Einen Spielraum für Steuersenkungen sieht der Regierende Bürgermeister von Berlin nicht, denn "wir werden auf mittlere Sicht mit drastischen Steuermindereinnahmen rechnen müssen", so seine Prognose. "Vor diesem Hintergrund entlarven sich die Steuerversprechen von Union und FDP als plumpe Wählertäuschung", sagte Klaus Wowereit der Frankfurter Rundschau am Donnerstag. Er glaube nicht, "dass die Bürger darauf hereinfallen werden."

Angesichts der Rekordverschuldung dürfe sich die Einnahmeseite keinesfalls verringern, betonte Wowereit. Anderseits plane die SPD auch keine Steuererhöhungen außer beim Spitzensteuersatz, "der zur Finanzierung von Bildung eingesetzt werden soll", fügte er hinzu. Gleichzeitig müsse aber auch die Ausgabenseite kritisch betrachtet werden.

Um Arbeitsplätze zu retten, sei es jedoch richtig staatliche Mittel zu investieren. Wowereit: "Ich glaube, dass es bei Opel richtig war." Bei Karstadt sei er skeptischer, ebenso wie bei der Abwrackprämie: "Ich befürchte, dass die, die jetzt davon profitieren, bald einen umso deutlicheren Einbruch erleben, weil der Markt gesättigt ist."

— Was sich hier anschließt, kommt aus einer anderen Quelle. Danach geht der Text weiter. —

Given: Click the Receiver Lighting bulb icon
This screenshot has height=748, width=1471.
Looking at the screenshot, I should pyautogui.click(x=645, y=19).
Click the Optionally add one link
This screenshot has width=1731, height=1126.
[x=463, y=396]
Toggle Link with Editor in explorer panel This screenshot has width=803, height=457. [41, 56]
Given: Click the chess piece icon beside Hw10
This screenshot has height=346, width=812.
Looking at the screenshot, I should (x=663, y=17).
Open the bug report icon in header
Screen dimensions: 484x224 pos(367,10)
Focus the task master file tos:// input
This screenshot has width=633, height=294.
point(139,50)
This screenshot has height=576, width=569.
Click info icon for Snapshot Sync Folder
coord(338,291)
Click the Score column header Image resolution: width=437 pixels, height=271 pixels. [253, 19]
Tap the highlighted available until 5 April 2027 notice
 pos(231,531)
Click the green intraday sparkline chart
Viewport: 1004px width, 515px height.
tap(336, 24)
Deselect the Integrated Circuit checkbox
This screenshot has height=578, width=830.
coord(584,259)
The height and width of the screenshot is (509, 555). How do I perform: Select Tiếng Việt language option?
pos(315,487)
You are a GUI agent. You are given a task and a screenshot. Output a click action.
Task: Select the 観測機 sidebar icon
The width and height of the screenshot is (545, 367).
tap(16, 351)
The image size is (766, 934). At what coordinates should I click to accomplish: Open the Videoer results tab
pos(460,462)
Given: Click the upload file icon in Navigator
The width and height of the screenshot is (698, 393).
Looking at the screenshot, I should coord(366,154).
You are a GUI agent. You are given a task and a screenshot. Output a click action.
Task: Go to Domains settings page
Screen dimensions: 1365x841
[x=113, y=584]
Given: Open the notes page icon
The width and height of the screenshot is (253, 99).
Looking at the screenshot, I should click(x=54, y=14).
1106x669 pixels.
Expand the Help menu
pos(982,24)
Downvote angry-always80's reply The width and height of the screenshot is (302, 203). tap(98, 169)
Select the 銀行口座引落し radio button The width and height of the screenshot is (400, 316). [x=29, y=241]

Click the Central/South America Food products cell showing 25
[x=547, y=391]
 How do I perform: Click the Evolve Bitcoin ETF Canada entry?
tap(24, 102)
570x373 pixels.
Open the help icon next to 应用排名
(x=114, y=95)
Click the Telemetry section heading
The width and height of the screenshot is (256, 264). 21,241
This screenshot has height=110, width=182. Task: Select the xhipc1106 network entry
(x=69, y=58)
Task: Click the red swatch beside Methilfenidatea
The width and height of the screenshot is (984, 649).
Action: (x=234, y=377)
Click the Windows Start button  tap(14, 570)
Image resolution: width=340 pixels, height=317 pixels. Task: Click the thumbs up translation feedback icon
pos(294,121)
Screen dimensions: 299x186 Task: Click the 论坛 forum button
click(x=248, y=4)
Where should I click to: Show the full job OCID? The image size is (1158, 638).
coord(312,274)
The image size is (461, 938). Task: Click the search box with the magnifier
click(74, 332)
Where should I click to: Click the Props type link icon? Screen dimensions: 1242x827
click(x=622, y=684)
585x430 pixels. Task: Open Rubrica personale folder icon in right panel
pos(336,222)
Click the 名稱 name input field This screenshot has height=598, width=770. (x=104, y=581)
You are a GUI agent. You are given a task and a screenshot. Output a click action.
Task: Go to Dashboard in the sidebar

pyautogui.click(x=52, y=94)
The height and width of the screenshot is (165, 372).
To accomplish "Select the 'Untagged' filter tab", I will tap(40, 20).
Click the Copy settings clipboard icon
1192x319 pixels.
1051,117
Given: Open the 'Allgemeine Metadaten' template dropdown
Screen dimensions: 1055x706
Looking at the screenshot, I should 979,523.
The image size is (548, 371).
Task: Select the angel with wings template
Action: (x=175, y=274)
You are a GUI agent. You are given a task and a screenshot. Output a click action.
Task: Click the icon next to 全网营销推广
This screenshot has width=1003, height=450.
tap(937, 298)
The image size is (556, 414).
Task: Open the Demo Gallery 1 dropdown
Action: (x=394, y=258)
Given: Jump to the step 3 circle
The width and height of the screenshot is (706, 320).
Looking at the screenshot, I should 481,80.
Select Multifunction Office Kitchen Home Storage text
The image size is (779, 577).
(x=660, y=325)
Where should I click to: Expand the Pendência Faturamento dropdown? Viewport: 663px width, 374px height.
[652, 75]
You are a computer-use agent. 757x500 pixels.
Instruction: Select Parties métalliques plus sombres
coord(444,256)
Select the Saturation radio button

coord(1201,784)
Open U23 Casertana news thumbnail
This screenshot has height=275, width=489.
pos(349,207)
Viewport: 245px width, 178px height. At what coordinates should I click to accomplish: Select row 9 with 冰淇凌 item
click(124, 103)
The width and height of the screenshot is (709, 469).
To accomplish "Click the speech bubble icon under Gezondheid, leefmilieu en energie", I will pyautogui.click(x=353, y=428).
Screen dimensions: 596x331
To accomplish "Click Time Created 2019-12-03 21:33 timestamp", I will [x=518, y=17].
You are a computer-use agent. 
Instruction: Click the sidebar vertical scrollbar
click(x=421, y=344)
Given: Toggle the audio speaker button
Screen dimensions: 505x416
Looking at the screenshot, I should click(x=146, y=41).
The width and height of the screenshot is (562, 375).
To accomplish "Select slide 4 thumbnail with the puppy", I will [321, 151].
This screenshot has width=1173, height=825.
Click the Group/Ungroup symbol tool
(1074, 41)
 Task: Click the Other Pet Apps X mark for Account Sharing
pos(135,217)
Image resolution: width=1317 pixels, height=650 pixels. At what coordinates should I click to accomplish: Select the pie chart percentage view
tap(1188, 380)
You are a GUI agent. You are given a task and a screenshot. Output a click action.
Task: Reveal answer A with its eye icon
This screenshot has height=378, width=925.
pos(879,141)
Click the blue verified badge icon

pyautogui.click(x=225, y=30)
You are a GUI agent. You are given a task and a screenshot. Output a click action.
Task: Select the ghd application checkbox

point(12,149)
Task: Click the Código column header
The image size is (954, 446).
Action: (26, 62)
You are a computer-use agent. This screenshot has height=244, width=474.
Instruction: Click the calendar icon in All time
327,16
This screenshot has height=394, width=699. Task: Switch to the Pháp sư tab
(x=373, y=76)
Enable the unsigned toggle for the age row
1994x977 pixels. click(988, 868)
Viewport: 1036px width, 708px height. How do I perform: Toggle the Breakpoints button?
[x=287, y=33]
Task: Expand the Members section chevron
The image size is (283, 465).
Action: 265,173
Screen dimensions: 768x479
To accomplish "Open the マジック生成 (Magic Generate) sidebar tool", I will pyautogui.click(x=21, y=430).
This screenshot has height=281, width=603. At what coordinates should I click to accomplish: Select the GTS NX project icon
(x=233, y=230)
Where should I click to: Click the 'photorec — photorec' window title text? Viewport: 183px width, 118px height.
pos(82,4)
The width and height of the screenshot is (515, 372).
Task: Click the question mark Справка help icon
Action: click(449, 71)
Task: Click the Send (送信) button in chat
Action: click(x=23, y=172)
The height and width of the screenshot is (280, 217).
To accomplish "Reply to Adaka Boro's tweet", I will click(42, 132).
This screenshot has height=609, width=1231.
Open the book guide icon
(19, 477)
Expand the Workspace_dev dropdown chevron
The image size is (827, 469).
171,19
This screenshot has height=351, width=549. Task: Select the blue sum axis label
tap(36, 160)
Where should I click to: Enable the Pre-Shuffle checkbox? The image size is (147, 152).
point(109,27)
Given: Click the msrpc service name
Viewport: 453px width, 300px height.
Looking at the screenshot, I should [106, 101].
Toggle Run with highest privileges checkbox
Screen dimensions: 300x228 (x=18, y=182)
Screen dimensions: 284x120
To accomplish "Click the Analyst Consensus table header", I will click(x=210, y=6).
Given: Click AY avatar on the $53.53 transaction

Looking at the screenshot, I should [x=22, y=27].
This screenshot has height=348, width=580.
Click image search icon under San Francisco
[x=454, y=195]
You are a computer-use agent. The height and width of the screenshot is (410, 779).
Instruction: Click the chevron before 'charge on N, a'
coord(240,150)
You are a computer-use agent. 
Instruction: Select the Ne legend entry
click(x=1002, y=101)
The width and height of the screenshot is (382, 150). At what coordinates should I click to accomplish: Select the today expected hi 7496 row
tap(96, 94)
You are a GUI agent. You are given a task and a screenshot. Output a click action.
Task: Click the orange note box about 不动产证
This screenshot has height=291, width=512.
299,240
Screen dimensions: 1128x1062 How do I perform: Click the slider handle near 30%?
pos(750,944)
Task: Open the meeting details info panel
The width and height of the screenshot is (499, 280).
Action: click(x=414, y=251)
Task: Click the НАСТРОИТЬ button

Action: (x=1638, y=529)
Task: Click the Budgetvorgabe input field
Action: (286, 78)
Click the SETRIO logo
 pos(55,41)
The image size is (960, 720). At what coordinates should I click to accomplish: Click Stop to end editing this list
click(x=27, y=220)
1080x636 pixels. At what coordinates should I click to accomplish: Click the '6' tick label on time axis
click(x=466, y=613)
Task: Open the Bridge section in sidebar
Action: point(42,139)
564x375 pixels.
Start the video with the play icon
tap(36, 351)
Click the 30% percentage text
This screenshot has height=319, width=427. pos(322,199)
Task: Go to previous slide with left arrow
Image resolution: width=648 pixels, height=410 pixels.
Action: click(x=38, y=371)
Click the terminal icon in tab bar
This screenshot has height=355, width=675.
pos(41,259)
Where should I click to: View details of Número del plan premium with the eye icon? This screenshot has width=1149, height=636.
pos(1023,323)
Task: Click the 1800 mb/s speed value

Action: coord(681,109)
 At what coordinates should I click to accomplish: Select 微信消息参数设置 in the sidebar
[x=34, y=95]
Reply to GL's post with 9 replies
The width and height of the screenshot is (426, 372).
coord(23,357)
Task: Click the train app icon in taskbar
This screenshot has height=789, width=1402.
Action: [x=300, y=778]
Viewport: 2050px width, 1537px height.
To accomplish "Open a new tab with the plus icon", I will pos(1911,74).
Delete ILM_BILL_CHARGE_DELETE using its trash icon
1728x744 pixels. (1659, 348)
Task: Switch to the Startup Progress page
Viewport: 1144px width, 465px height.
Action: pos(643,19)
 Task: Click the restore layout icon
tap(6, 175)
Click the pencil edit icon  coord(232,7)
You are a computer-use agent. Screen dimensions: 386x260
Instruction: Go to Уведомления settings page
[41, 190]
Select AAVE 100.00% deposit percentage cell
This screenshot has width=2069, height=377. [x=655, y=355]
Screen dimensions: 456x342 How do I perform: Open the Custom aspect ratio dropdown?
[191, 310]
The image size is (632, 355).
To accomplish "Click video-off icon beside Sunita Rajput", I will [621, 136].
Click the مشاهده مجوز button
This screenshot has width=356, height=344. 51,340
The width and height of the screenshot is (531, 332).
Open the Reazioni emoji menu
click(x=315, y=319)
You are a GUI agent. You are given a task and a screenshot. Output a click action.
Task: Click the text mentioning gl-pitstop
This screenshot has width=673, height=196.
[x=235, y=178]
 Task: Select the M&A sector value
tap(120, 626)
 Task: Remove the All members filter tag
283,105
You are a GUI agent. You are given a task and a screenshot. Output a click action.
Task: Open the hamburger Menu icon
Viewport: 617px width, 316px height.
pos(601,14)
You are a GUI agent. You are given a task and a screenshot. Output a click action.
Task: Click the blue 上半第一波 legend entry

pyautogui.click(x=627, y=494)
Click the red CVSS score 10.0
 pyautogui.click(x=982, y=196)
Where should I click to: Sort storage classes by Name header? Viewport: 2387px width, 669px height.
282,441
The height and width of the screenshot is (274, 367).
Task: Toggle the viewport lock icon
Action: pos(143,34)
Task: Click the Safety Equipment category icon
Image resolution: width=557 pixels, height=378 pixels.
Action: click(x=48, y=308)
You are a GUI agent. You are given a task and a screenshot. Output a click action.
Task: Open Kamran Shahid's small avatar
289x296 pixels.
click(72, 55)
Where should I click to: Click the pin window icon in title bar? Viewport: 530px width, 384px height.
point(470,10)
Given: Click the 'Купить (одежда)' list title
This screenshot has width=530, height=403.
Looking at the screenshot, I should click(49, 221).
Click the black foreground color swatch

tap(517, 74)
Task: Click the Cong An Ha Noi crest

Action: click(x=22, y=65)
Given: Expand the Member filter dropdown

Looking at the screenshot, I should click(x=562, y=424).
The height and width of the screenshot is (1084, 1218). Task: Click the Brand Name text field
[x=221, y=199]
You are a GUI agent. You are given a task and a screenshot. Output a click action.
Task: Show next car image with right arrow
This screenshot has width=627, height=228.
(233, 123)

Außerdem könne der Staat nicht jedes Unternehmen retten und sollte es auch nicht. "Wenn die wirtschaftliche Perspektive fehlt, helfen auch Steuermilliarden nichts", ist Wowereit überzeugt. Der SPD-POlitiker ist sich sicher: "Jede Bundesregierung wird nach dem 27. September einen Kassensturz machen müssen und dann entscheiden, was sie tut."